Jersey City Council President Rolando Lavarro itemized the benefits of the tax abatement as “60 construction jobs, 8 permanent jobs, affordable trust fund of $106,563, and an annual service charge over 30 years of $6,486,000, as compared to conventional taxes for Jersey City’s portion of $4,577,000.”
“That’s $2 million more, more than $2 million that Jersey City will realize over 30 years as revenue for Jersey City,” he explained.
Yvonne Balcer, a Journal Square resident and staunch Mayor Steven Fulop critic, however, saw it differently.
She first challenged the city council on why taxpayers will be paying for the building’s open space that is not opened to the public.
“So because they are getting open space on their roof, it doesn’t mean that I, Yvonne Balcer, can go on top of their roof and use their open space.”
Balcer also asked if they have considered the number of students this five-story building will aid the already crowded Jersey City classrooms.
According to Ward 5 Councilman Michael Yun, the building will have 16 – two-bedroom units, 30 – one-bedroom units and 12 studios but “expect less than 4 students.”
“This is why there are more than 30 kids in the classrooms: because Jersey City says that there will be only [be] four kids in a building that is massive,” argued Balcer. “The board of ed is going up and the county is going up.”
While Ward F Councilwoman Diane Coleman argued that, as a social service agent, she has more about 10,500 constituents and 89 percent of them are homeless – or the other 12 percent are “hidden homeless.”

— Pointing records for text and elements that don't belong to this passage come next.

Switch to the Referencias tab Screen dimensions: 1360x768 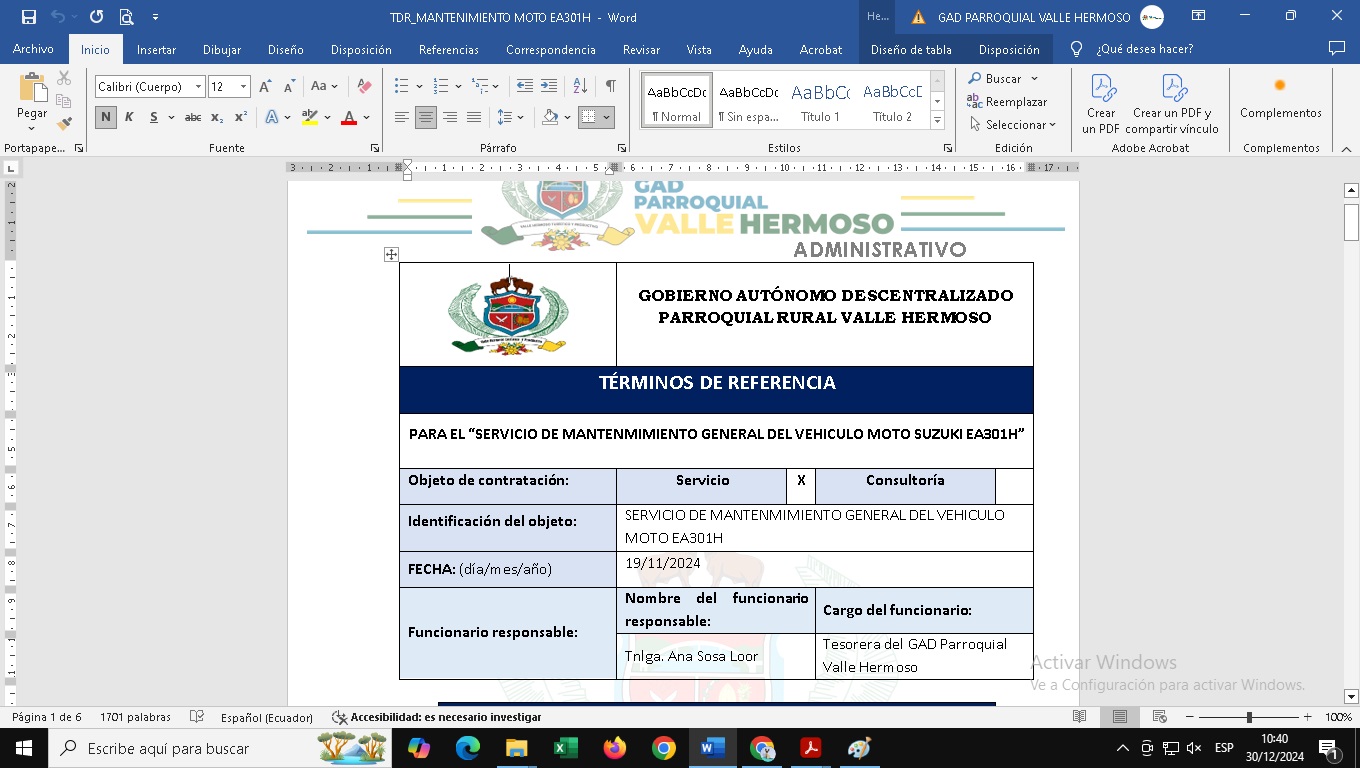pos(448,49)
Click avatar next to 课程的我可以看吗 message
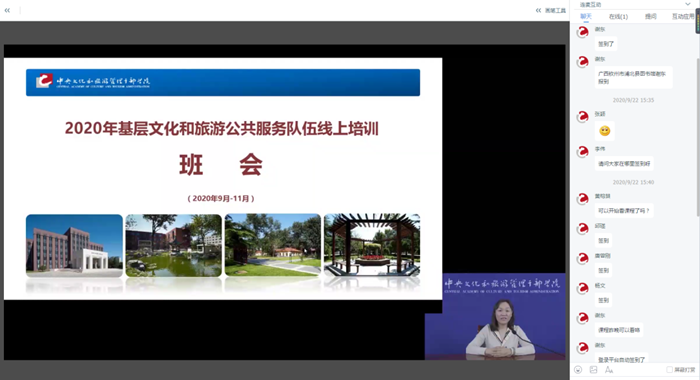The width and height of the screenshot is (700, 380). (x=583, y=318)
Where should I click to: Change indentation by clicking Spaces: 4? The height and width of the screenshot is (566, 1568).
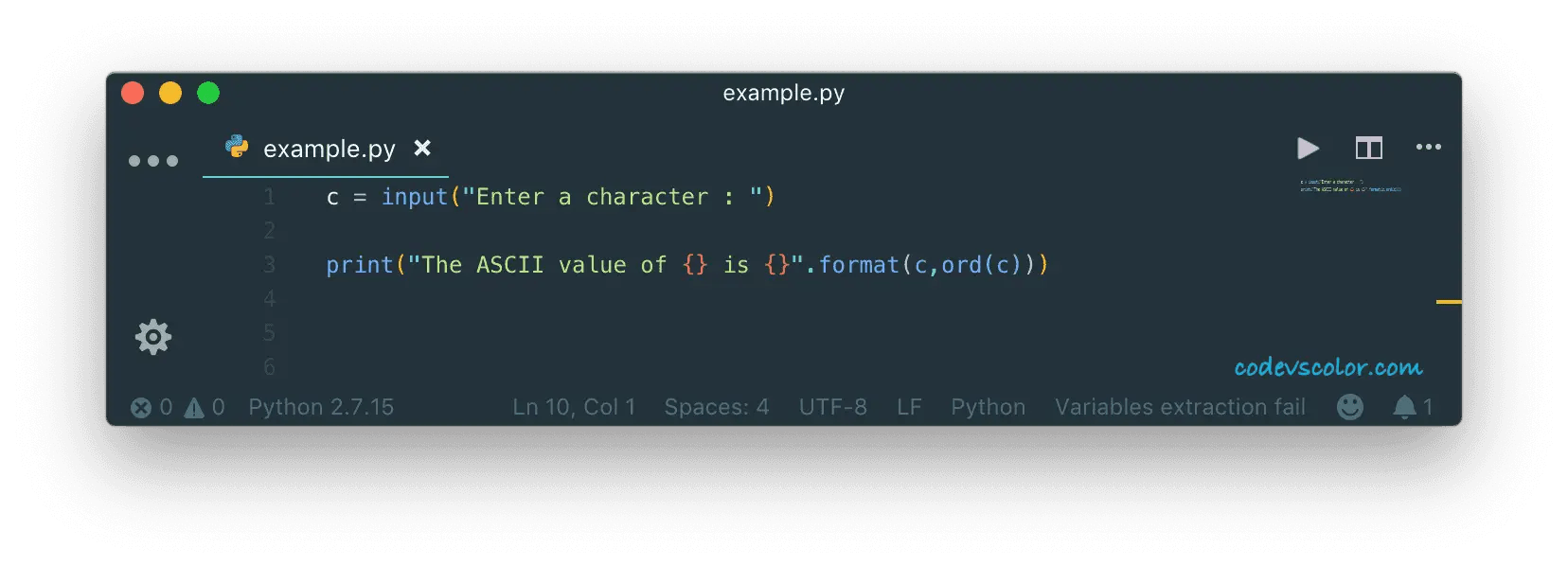(717, 407)
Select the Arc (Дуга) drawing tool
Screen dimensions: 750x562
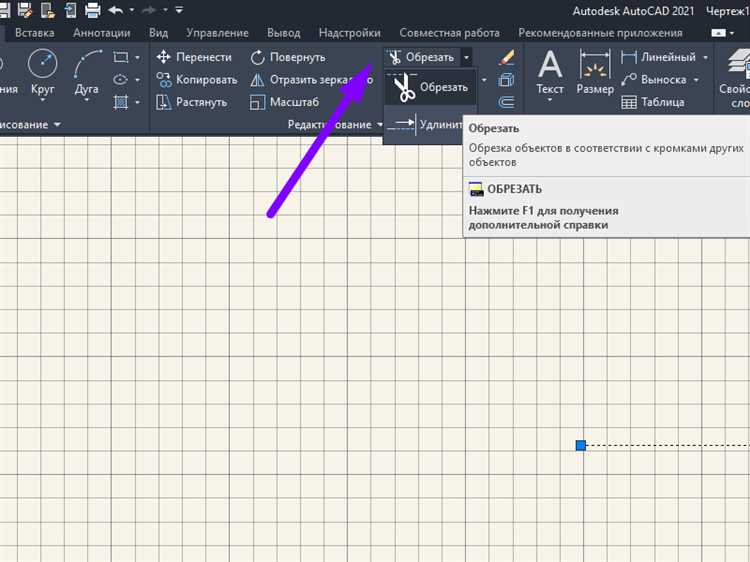(x=88, y=74)
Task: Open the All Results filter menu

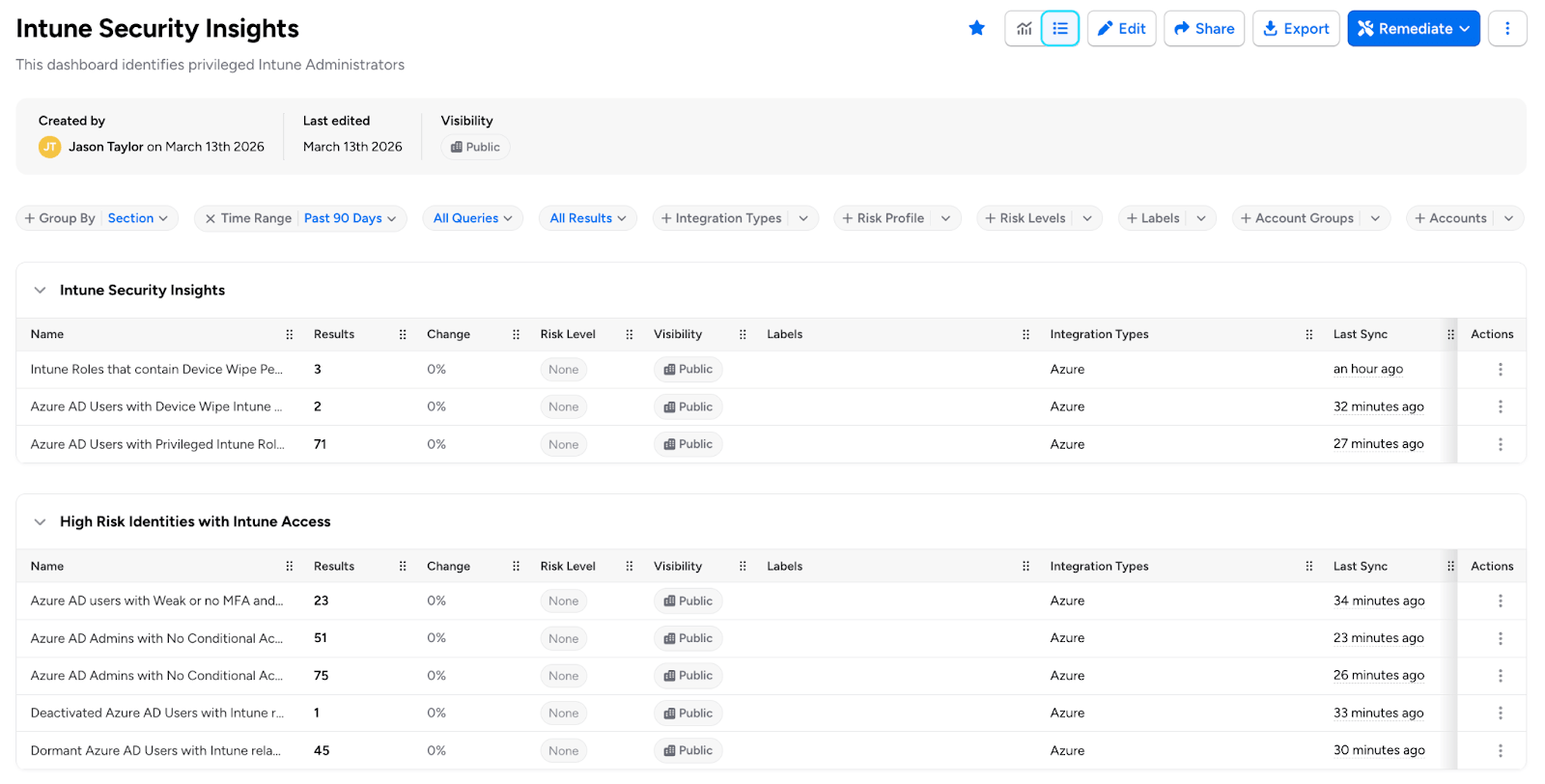Action: click(587, 219)
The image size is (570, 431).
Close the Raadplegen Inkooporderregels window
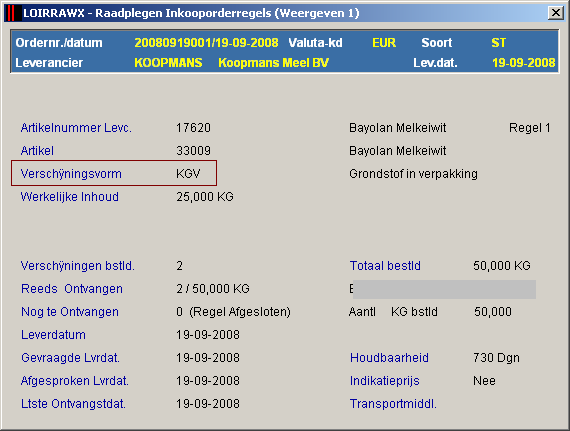(555, 13)
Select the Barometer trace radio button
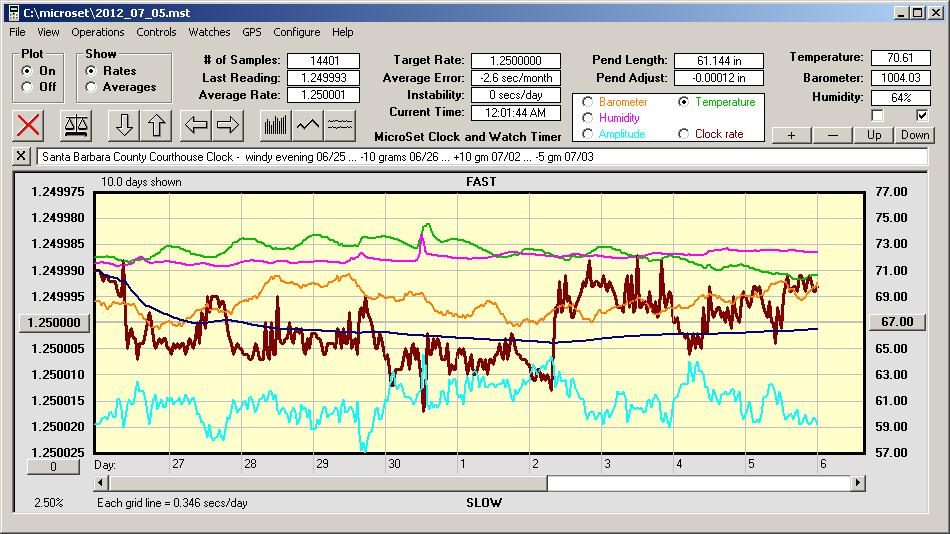The height and width of the screenshot is (534, 950). 587,102
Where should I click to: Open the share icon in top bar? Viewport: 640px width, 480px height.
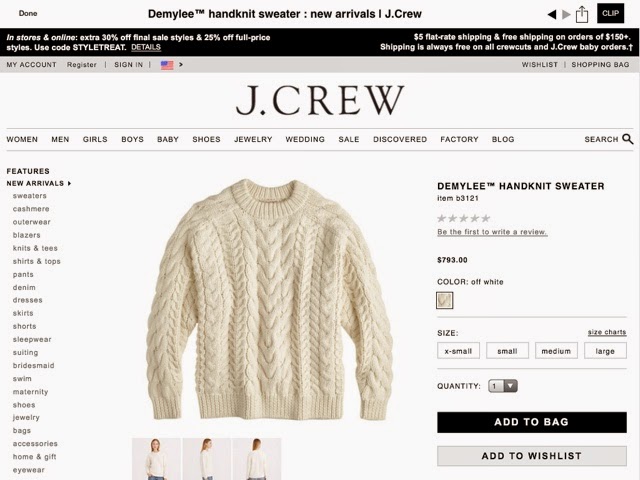tap(582, 15)
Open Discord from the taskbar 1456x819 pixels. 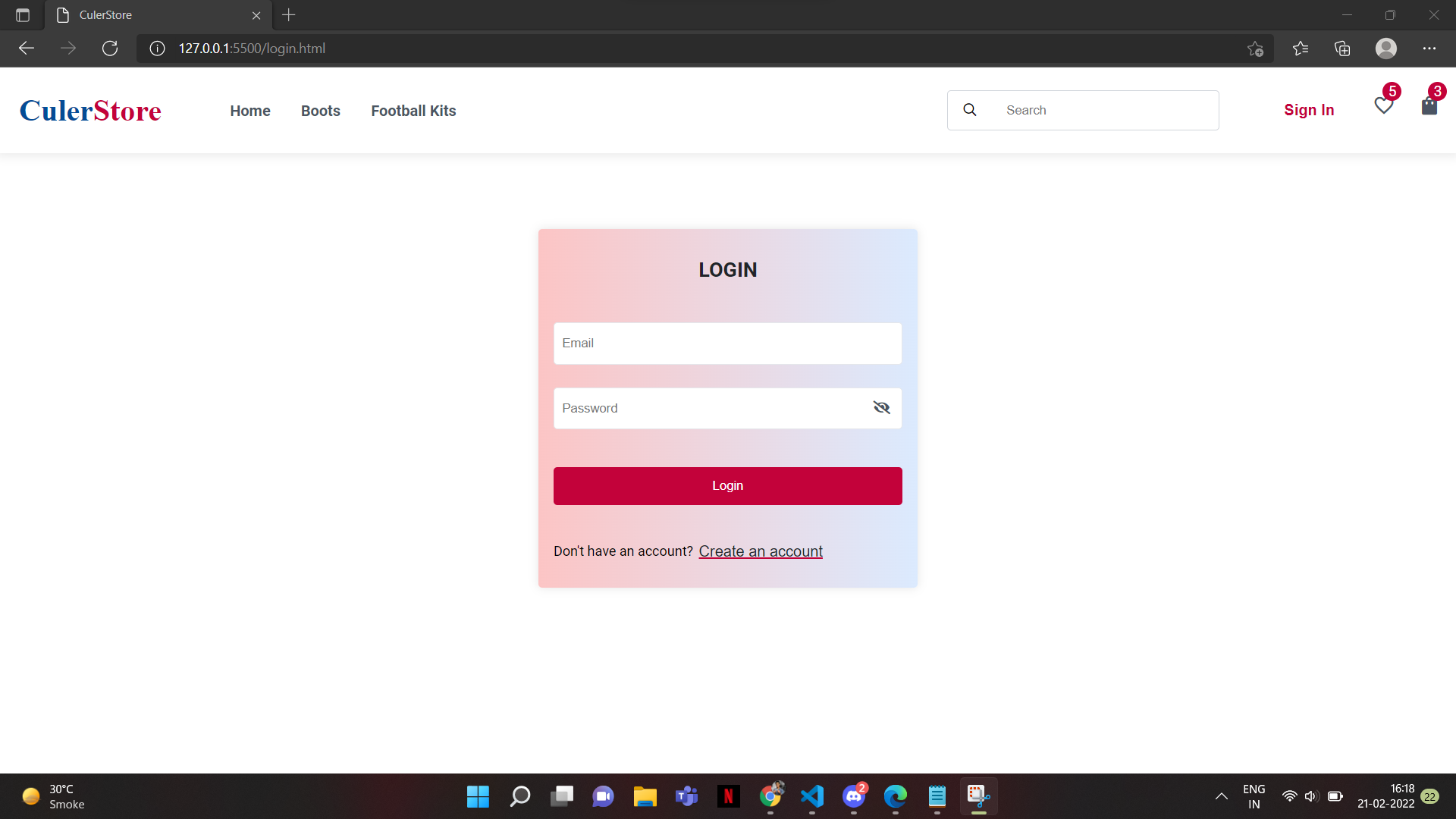(853, 797)
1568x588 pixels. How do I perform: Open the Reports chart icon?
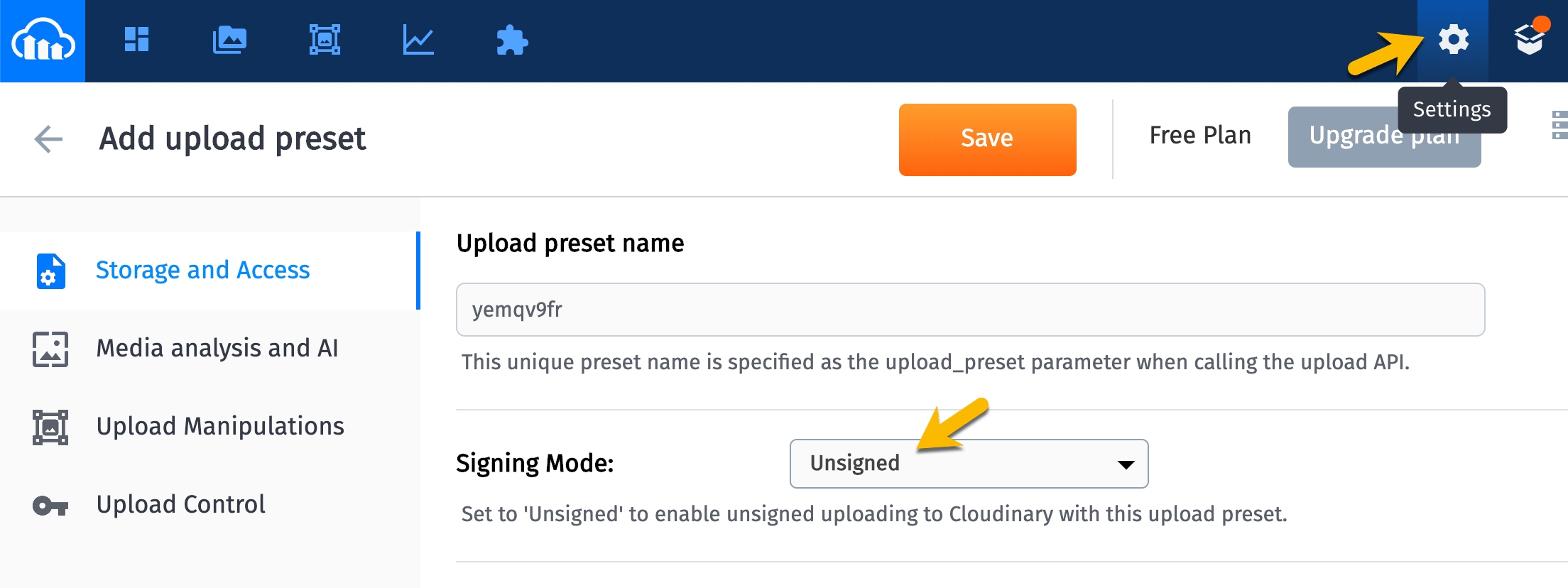(418, 40)
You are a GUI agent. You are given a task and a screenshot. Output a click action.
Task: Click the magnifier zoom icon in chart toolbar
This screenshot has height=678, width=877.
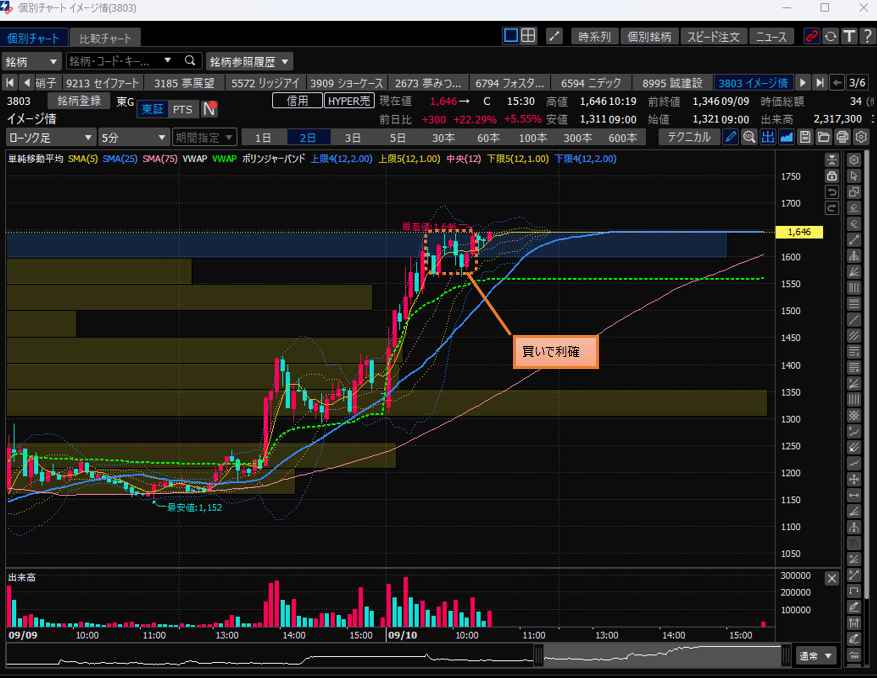pos(749,137)
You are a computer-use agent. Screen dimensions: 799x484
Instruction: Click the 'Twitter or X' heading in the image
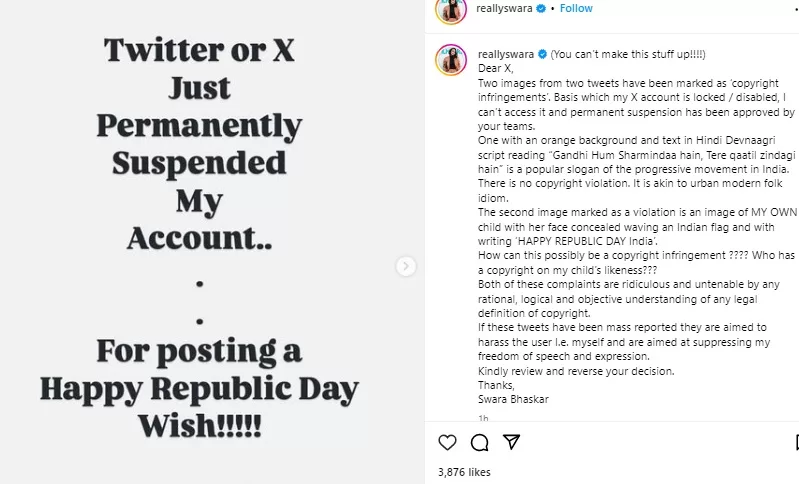198,52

Balcer challenged whether or not city council has considered the rights of the “2,500 people who lose their homes” because they can’t afford their taxes.
Resita Dixon, a member of SEIU 32BJ union, also testified against the tax abatements because within the 58 units there is no affordable housing included.
“KABR Group has consistently failed to include onsite affordable housing in any of the Jersey City projects including one of its larger projects, 1 Journal Square, where out of 744 housing units, zero will be set aside for working families like mine.”
During the final votes, Lavarro made it clear that this is one way to incentivize and improve all of Jersey City and not just downtown.
“We are making sure that we are bringing these projects, these developments to the south side of Jersey City, and to other parts of Jersey City, outside of downtown and the waterfront.”
It was Councilman-at-Large Daniel Rivera, Ward C Councilman Richard Boggiano and Councilman Yun who voted against.